Now, writers don’t really like to feel controlled. It can crush creativity and make the writer feel uninspired since their work can be edited and contained, but we’ve talked about working within a framework before and how it’s the perfect environment for creativity and success.
That is how writers and business owners should look at business blogging. The writer has the freedom to work within a framework. They can get creative as long as they stick with the basic concepts and strategies.
But even with this understanding in place the business owner needs to have a way to make sure they can review and edit the posts.
WordPress Roles for Business Blogging
WordPress is the platform we use at Ghost Blog Writers. Many of our clients use WordPress as well. It’s by far the most commonly used platform we see in all of our work. It’s free. It has good support and the community is amazing.
One of the great features with WordPress is Roles and Capabilities.
There are roles for everyone on your business blogging team.
You, the business owner, can be the Administrator. It’s common to designate your IT person as an administrator or editor as well. This allows them to get behind the scenes and change things like plugins, CSS, design and other items that require coding changes. The Administrator can also change settings on the blog. Basically, this role is for the person with the most control.
This role has always kind of confused me. It seems to take away some of the capabilities of the admin, but the editor can still make changes to posts of their own and those of others. They can also make some minor changes around the site in terms of coding. The Editor role can be for someone like a Social Media Manager that will oversee the blogging process. They can also write posts.
Author is a great role for established bloggers. These folks can write posts and publish/schedule posts. That’s a big difference between an Author and a Contributor. The Author can publish their posts without review. Many of our clients give us the role of Author on their blogs so we can go ahead and schedule posts. Businesses are busy doing all kinds of things these days and until more have full-time editors the Author role is great. If you trust your writing team then giving them capability to be an Author will let them post without interruption. They still won’t have access to the meat and potatoes behind the scenes on the site so you’re protected in that way.

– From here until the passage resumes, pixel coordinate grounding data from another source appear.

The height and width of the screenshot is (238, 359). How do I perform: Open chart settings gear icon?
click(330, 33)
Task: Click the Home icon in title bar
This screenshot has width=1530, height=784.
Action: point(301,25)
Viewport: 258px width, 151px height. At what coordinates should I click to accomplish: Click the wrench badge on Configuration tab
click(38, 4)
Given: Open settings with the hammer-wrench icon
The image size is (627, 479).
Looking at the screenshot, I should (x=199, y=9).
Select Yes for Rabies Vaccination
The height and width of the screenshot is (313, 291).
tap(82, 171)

We have had times when clients have asked us to change things like comments and settings. The Author role doesn’t allow for some of those things, but it’s easy to change the role to Admin for a day or so to let someone make a change and then go back to being an Author.
Finally, we have the role of Contributor. This is great for businesses that want to have real editorial control over the writing team. “Control” is a word that can be scary to some, but it’s good to embrace it. We have this role with a few clients. Especially in the early days of a new relationship it’s good for this role to be in place. We understand it and accept it.

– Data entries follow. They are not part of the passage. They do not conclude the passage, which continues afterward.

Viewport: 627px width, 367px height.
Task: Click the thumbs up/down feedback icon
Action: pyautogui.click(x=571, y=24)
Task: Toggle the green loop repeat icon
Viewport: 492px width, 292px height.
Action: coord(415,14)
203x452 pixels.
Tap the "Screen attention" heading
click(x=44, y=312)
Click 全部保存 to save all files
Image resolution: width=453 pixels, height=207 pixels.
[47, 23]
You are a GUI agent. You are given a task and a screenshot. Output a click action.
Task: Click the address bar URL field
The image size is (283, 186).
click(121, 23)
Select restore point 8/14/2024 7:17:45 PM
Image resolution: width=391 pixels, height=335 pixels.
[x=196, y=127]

The Contributor can write and format a post and submit it for review. It allows the manager to review the post, provide feedback and schedule it for publishing. Getting that feedback is great for writers like us. That allows us to learn and eventually earn the trust to become Authors.
One issue we notice with the role of Contributor is the owner of the blog falls behind in reviewing the posts. One of the reasons businesses hire us in the first place is because they are too busy to manage the blog. They want a blog, but they don’t have the time.
So even though they may want to review they find they don’t have time and soon the blog gets behind and off schedule.
If you think this could be an issue you might have to trust your writers with Author status because getting content on the site is usually more valuable than having a long line of blogs waiting to be approved.
WordPress is a really great tool and Roles is just one example of why WP is a great business blogging solution. It allows site owners to have control over how the blog posts are published. We use it all the time with our clients and it works great. It makes the process easy and efficient.